Given task: Which lines of text appear in the data below? Pull out every one of them word for word, leaving the pictures out.

━━ Input rows ━━

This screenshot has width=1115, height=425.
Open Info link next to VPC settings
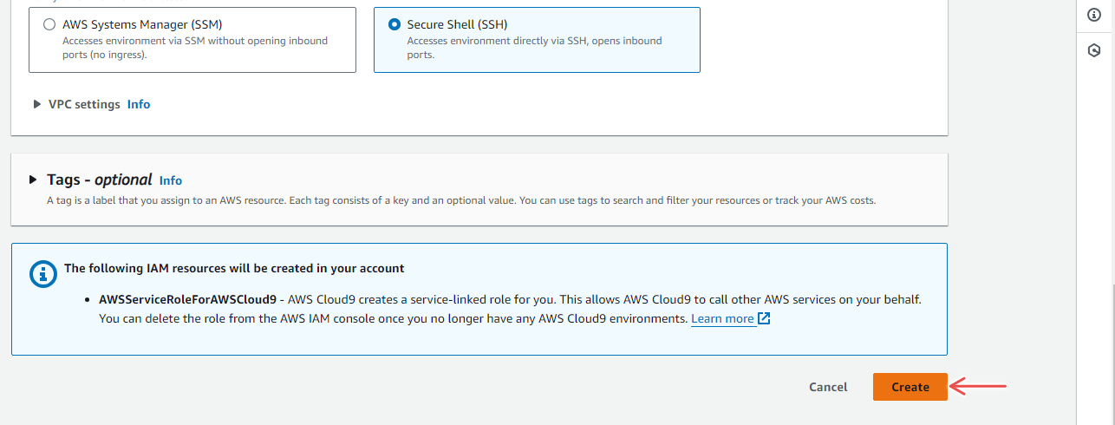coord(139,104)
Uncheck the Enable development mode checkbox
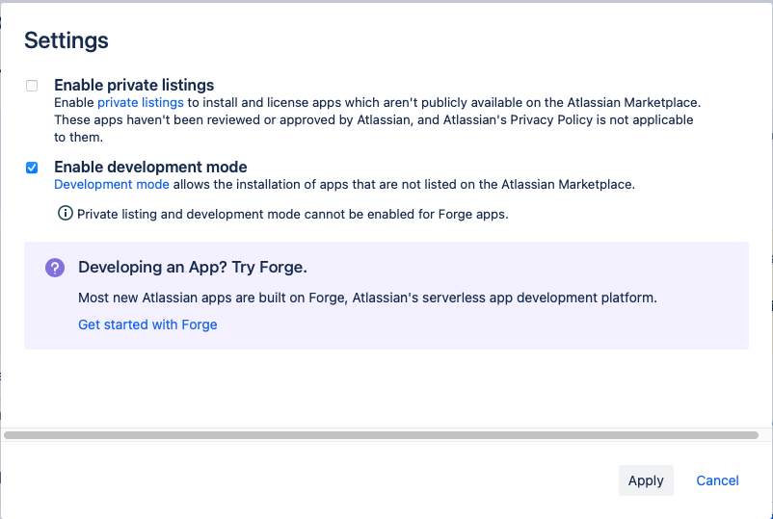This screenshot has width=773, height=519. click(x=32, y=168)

━━━

Complete output:
This screenshot has width=1115, height=425.
Open Info link next to VPC settings
coord(139,104)
Uncheck the Enable development mode checkbox
This screenshot has width=773, height=519. click(x=32, y=168)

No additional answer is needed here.